Due to difficulties in corporate evaluation, the IPO was delayed until the first quarter of 2016. Many months have passed leaving it severely behind schedule and with still no approval from the government.
The delay has raised doubts among foreign investors, including SSA Marine, concerned with whether the government would reduce the state’s stake holding to 36 per cent as previously expected. The dilemma for foreign investors is whether to make further investments in their loss-laden joint venture ports.
At a meeting with the MoT’s leaders in late 2015, the US-backed SSA Marine was eager to discuss debt restructuring with Vinalines’ new potential investors, before making any further plans on financing operations in SSIT and CICT – the two joint venture ports between SSA Marine and Vinalines.
SSA Marine hoped that Vinalines’ plans to divest a part of the state’s stake in joint venture terminals to other capable investors would be accelerated to increase their operational efficiency. However, the progress so far has been slow.
“We will only invest further in these two joint venture ports if prospects look good,” said Soren Pedersen, deputy marketing manager of SSA Marine.
The US operator has yet to announce its schedule of continued investment in SSIT, located in the Cai Mep Thi Vai area in the southern province of Ba Ria-Vung Tau.
So far, 90 per cent of the port has been developed. However, since lenders have ceased their funding, the port has only served dry cargo vessels.
Although CMIT, a joint venture between Saigon Port and Danish company APMT, proposed a co-operation programme with SSIT, the operator has shown some hesitation as information about prospective investors remains unclear.
The operators of CMIT and SP-PSA (between Vinalines and Singaporean PSA), are in a similar situation. After suffering years of losses, they are anxiously awaiting the breathing room which would arise from the equitisation plan.
As of 2015, those joint venture ports’ total accumulated losses reportedly stand at nearly VND6.3 trillion ($288.9 million).
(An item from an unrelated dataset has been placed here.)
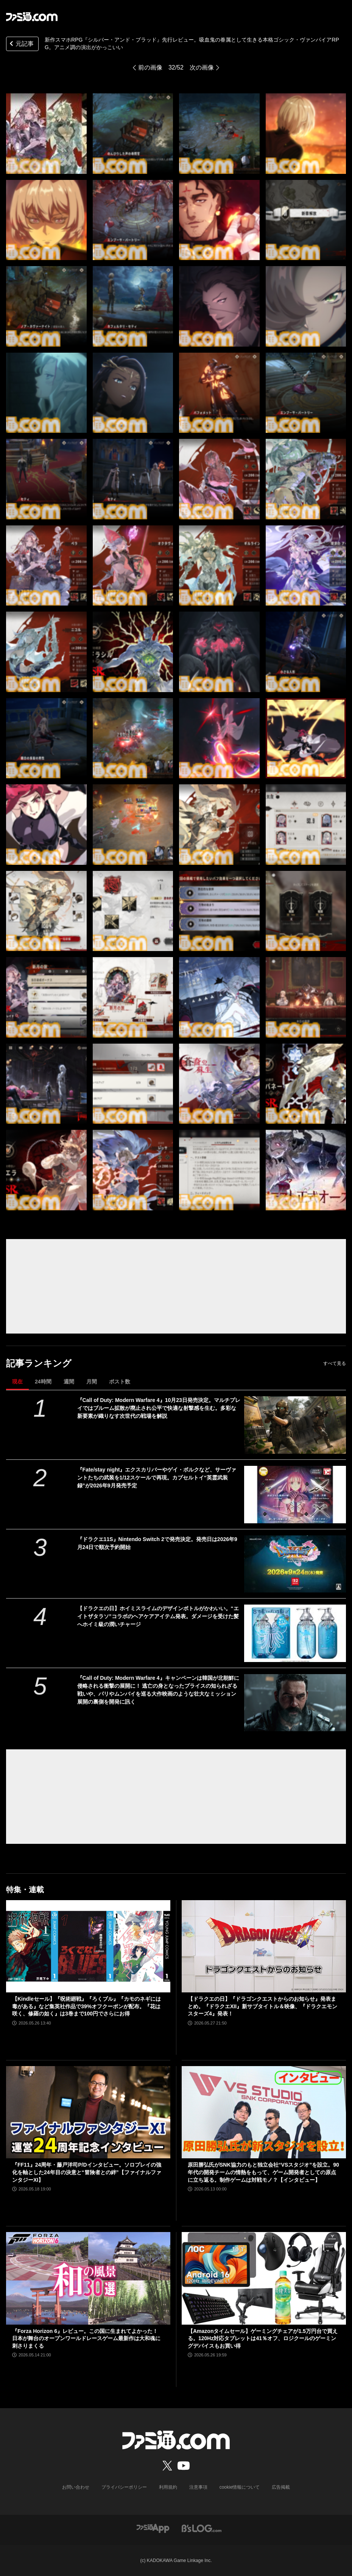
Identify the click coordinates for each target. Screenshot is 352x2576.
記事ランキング (39, 1363)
According to foreign port operators, privatisation is the best option to increase operational efficiency and to attract foreign investors to the joint venture terminals. For example, after T&T Group acquired Quang Ninh Port from Vinalines, the port’s operational efficiency dramatically improved. The port recorded revenue of VND185 billion ($8.48 million) in the first six months of 2015, while net profit in the period reached VND26.6 billion ($1.22 million), nearly 16 times that recorded in the first half of 2014.